### WHAT THE TASK ASKS
Every line from the one containing "This screenshot has width=385, height=245." through the end of the data is to be copied exactly, and nothing outside that range.

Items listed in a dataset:

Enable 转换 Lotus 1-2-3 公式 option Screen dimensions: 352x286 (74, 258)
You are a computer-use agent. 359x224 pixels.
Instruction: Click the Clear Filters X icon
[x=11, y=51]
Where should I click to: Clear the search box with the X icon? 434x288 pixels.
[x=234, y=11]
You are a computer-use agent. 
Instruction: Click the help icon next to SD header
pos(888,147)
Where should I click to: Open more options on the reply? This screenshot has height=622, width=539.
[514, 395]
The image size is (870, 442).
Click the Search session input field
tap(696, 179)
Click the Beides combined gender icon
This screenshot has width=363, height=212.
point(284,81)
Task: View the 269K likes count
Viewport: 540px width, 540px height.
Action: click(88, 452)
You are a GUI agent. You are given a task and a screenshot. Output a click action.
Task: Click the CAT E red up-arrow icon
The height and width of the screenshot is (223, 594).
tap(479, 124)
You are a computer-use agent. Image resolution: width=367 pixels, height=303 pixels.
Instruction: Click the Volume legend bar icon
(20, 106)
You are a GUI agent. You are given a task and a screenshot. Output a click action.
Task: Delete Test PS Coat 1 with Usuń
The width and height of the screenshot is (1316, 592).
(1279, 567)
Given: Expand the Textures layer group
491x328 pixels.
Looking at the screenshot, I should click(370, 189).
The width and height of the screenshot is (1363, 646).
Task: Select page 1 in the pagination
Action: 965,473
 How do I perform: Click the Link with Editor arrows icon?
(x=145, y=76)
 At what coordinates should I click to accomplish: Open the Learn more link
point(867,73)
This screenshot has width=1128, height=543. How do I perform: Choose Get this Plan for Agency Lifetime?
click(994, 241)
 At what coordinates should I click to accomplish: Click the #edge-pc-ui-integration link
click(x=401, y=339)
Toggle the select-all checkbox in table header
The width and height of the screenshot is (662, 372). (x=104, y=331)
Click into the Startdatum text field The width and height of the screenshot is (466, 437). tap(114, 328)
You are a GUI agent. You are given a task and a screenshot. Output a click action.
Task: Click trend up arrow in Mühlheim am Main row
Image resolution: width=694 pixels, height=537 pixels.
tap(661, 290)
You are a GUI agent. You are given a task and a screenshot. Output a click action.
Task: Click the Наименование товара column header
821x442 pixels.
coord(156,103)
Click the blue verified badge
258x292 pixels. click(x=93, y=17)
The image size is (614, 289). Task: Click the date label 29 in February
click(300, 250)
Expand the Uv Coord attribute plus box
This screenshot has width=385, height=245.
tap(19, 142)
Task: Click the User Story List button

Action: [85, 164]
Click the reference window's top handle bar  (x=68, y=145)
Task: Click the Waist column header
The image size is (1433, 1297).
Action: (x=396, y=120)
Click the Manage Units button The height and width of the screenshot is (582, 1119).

### EXERCISE SOLUTION
This screenshot has width=385, height=245.
tap(19, 142)
Task: Click the User Story List button

Action: [85, 164]
Click the reference window's top handle bar  (x=68, y=145)
Task: Click the Waist column header
The image size is (1433, 1297).
Action: (x=396, y=120)
Click the Manage Units button The height and width of the screenshot is (582, 1119).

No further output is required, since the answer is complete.